• [Work to be completed]: Set down, exactly as written, the lines from the line holding "Instruction: Open username 吃瓜少年刘小兔 profile" to the end of the data, inclusive, skipping any pictures.

════════

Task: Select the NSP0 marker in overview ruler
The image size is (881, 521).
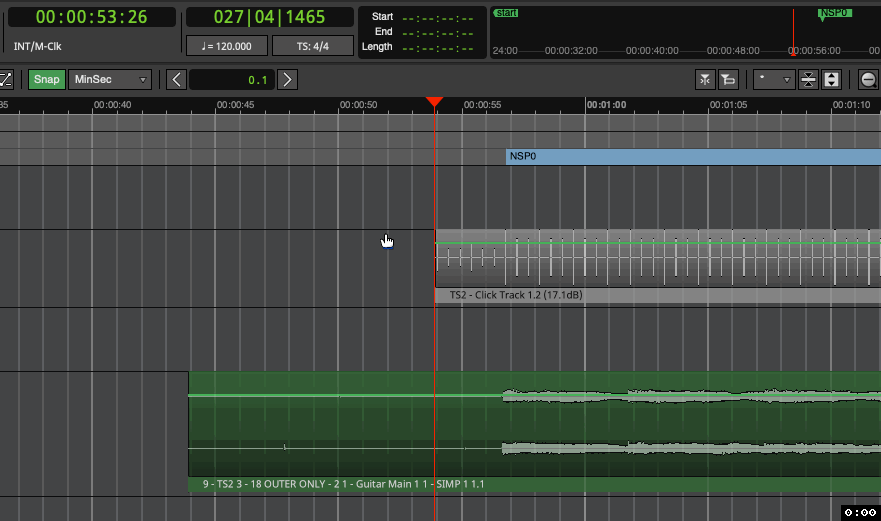Action: (832, 14)
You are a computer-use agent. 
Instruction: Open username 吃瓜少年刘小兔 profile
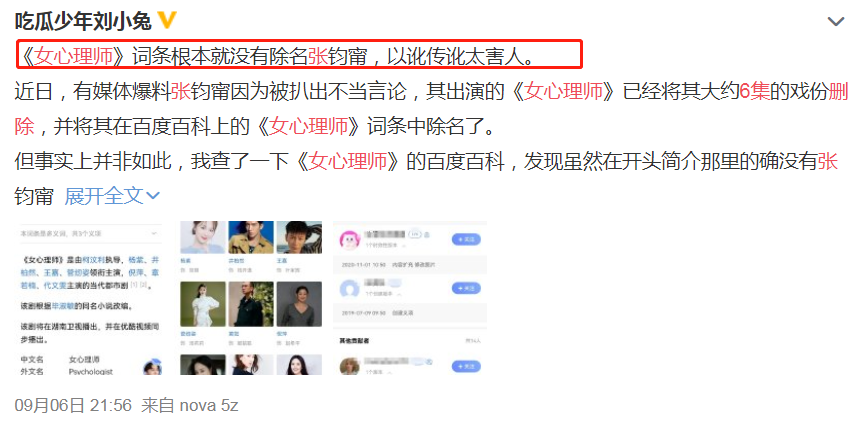click(83, 21)

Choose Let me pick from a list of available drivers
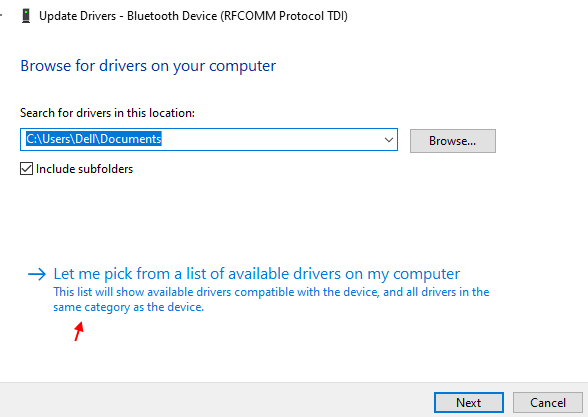pos(257,274)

════════

• [Exercise answer]:
Instruction: Open username 吃瓜少年刘小兔 profile
click(83, 21)

Choose Let me pick from a list of available drivers
pos(257,274)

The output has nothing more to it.